Provided information:
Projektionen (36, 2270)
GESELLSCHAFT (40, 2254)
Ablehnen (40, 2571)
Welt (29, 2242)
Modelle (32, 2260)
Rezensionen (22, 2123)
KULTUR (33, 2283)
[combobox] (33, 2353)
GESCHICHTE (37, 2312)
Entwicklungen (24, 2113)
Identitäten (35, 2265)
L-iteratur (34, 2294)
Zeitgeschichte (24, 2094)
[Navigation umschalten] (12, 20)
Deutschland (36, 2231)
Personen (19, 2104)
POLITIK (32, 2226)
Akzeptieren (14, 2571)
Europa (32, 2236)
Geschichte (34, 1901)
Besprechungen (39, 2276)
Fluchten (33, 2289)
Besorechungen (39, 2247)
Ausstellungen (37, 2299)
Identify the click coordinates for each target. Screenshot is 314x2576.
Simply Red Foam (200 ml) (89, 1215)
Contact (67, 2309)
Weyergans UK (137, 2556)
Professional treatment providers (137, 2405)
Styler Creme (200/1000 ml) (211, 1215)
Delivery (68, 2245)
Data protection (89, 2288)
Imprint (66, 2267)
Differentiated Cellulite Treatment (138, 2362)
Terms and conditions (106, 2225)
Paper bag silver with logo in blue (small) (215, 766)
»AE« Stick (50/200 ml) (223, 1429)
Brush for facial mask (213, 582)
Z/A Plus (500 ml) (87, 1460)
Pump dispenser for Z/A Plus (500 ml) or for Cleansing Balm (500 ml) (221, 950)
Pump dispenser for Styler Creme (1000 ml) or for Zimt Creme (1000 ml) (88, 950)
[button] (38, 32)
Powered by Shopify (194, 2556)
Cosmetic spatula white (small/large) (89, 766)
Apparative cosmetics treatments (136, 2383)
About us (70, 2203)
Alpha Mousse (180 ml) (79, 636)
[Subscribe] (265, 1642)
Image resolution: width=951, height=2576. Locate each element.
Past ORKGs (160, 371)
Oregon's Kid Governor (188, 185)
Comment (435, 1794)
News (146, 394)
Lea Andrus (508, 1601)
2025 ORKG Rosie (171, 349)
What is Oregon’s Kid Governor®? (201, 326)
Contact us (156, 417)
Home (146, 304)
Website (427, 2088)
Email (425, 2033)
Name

Prompt:
The answer must be every line from the records above that contains the word "Styler", copied in full.

Written solution:
Styler Creme (200/1000 ml) (211, 1215)
Pump dispenser for Styler Creme (1000 ml) or for Zimt Creme (1000 ml) (88, 950)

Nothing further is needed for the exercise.